Creating dataset from Pandas
Hello nice people
I am pulling data from REST API in a jupyter notebook in DSS and do a lot of things on the pandas dataframe I am creating
I would like to save the dataframe as a dataset I can later explore whitin the project I am working in.
I am trying something like :
Unable to fetch schema for PROJ1.participant_screening_20210623-233350: dataset does not exist: PROJ1.participant_screening_20210623-233350
But I am always running through a problem
if not results.empty: output_data = dataiku.Dataset(instrument_name+"_" + event_name + "_" + timestr) output_data.write_dataframe(results)
I tried some other alternatives to write the dataframe in a dataset but dss seems to look for a scheman with the project name (PROJ1) ?
Any easy way to get the dataframes into dss datasets ?
PS : this is a test instance, am not using a database for intermediate datasets but writing on disc for testing purposes
Thanks
Rad
Answers
-
Marlan Neuron 2020, Neuron, Registered, Dataiku Frontrunner Awards 2021 Finalist, Neuron 2021, Neuron 2022, Dataiku Frontrunner Awards 2021 Participant, Neuron 2023 Posts: 321 Neuron
Hi @RadAniba
,Following is an example of how to create a new dataset in Python and then write a dataframe to it.

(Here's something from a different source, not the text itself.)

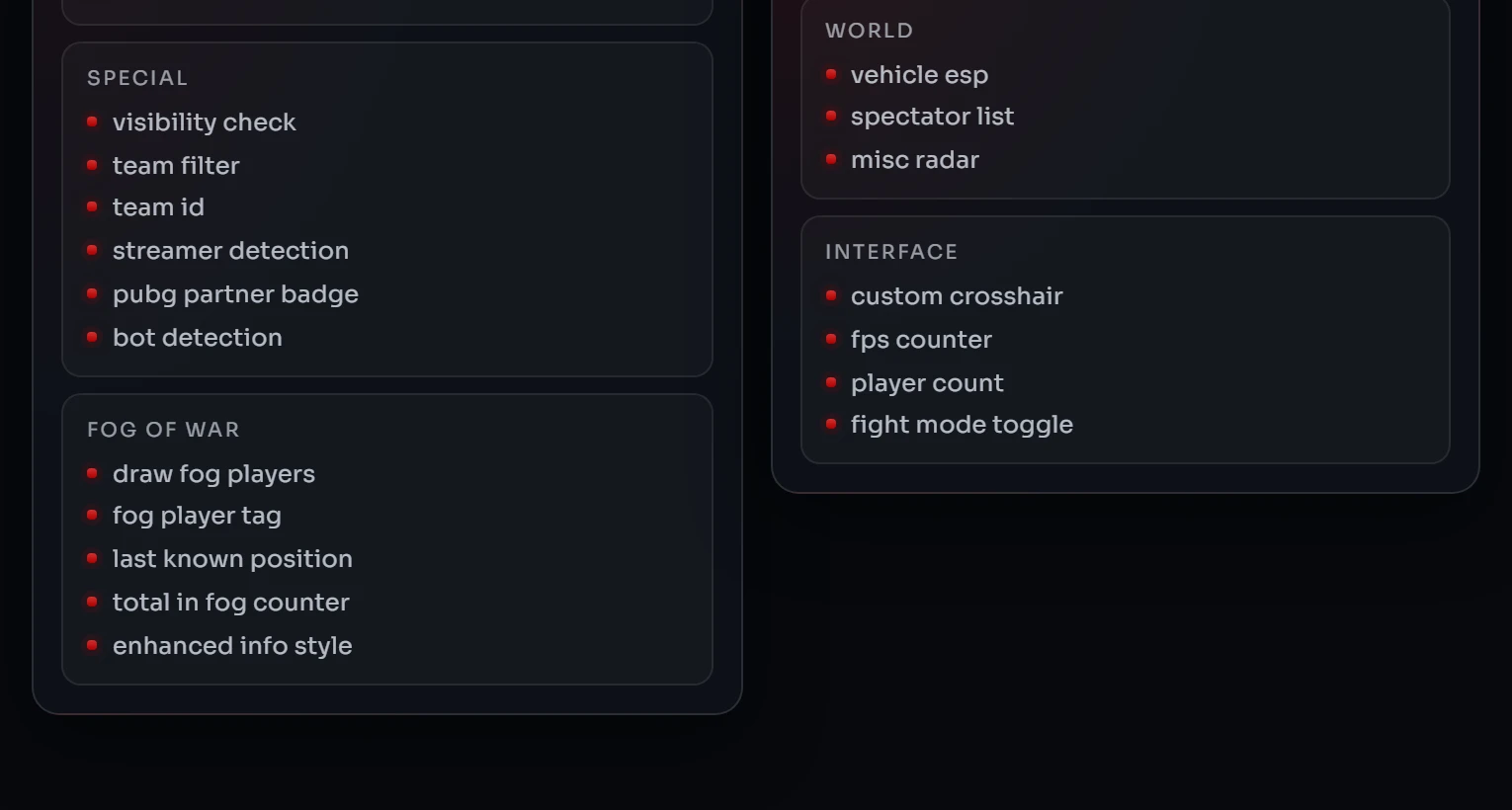Click the red dot next to enhanced info style
The width and height of the screenshot is (1512, 810).
point(92,645)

import dataiku dataset_name = 'TEST' # Get a handle to the current project client = dataiku.api_client() project = client.get_project(dataiku.default_project_key()) # Create a SQL dataset (you can create other types by specifying different parameters for the with_store_into method) # Documentation here: https://doc.dataiku.com/dss/latest/python-api/datasets-other.html#programmatic-creation-and-setup-managed-datasets # Note that documentation shows project.new_managed_dataset which is incorrect builder = project.new_managed_dataset_creation_helper(dataset_name) builder.with_store_into("NZ_DSWRK") builder.create() # Write dataframe to dataset dataiku.Dataset(dataset_name).write_with_schema(df)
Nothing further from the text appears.